A Constituição Federal de 1988 assegura o direito ao voto para presos provisórios e aos jovens que cumprem medidas socioeducativas, por não terem os direitos políticos suspensos. Uma resolução do TSE considera preso provisório a pessoa recolhida em estabelecimento penal sem condenação criminal transitada em julgado.

Já o adolescente internado considerado é aquele maior de 16 e menor de 21 anos submetido à medida socioeducativa de internação ou à internação provisória. Segundo os dados do Tribunal Superior Eleitoral, 14.653 presos provisórios vão votar nas eleições deste ano.

Os juízes eleitorais, sob a coordenação dos Tribunais Regionais Eleitorais, deverão disponibilizar seções eleitorais em estabelecimentos penais e em unidades de internação tratadas pelo Estatuto da Criança e do Adolescente, a fim de que esses eleitores possam exercer sua cidadania por meio do voto.

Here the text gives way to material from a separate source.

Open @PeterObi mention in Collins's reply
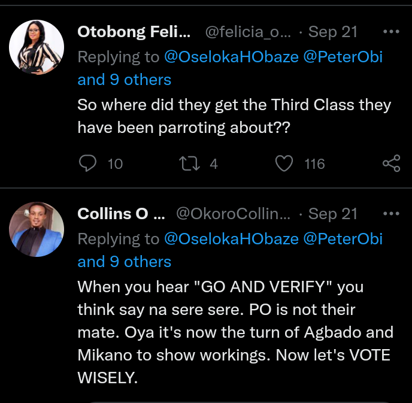343,239
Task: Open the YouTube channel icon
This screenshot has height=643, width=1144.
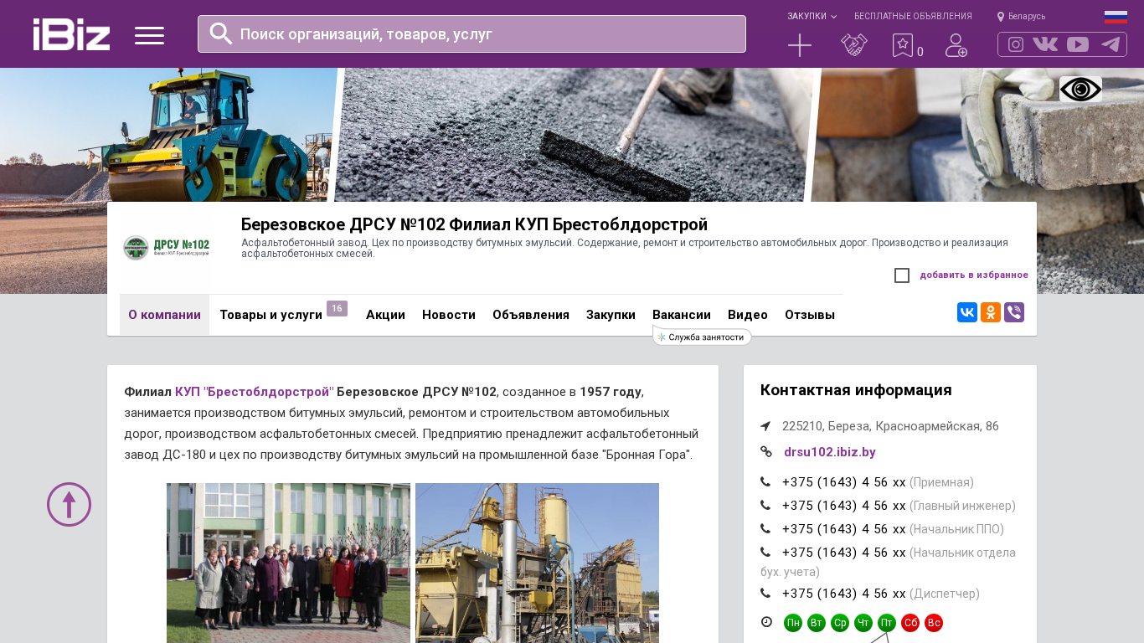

Com o objetivo de promover e regulamentar o andamento da votação nesses estabelecimentos, os serviços eleitorais serão realizados por meio de procedimentos operacionais e de segurança adequados à realidade de cada local, definidos em comum acordo entre o juiz eleitoral e os administradores dos referidos espaços.

Para que uma seção eleitoral seja instalada nos estabelecimentos penais e nas unidades de internação de adolescentes, é necessário o mínimo de 20 eleitores aptos a votar. Mesários e funcionários desses locais também poderão votar nessas seções. O prazo para pedir a transferência temporária para votar nesses estabelecimentos terminou no dia 18 de agosto.